PAULSON, Justice.
This is an appeal by Lynette F. Lapp from an order that denied her motion requesting modification of a previous order granting Lynette F. Lapp and Dale E. Lapp divided custody of their daughter, Trina Lapp. We affirm.
Lynette and Dale have been before this court previously in a dispute involving the custody of their daughter. See
Lapp v. Lapp,
293 N.W.2d 121 (N.D.1980), for a more complete discussion of the facts leading to the original custody determination.

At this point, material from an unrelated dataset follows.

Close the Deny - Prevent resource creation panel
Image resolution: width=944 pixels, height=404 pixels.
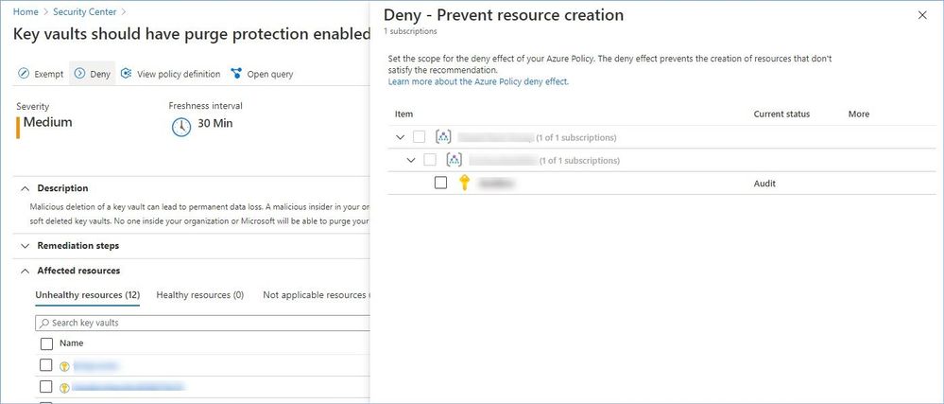tap(922, 16)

Lynette and Dale were married in 1971 and divorced in 1979. They had one child, Trina, who was born in 1973. In Lynette’s first appeal to this court, we affirmed the part of the trial court’s judgment that granted Lynette and Dale divided custody on a six-month alternating basis with one weekend visitation per month granted to the noncustodial parent.
Lapp, supra
293 N.W.2d at 128. We noted in
Lapp
that cooperation and the combined efforts of both parents are necessary to make a custody arrangement successful.
Lapp, supra
293 N.W.2d at 131.
It has been three years since our first
Lapp
opinion, and Trina is now ten years old. It is Lynette’s contention that circumstances have changed, justifying the modification of the previous custody order so that she has sole custody of Trina and Dale has reasonable visitation rights. Lynette alleged several incidents evidencing a change in circumstances that mandate a modification of custody,
however, most are only examples of the lack of cooperation between Lynette and Dale. Lynette’s major contention showing a change of circumstances meriting a modification of the custody order is the fact that Dale admits that he has been living with a woman to whom he is not married while Trina is in his custody.
Lynette argues that this fact, along with the other circumstances she alleges, demonstrates a moral unfitness which justifies terminating Dale’s right of custody.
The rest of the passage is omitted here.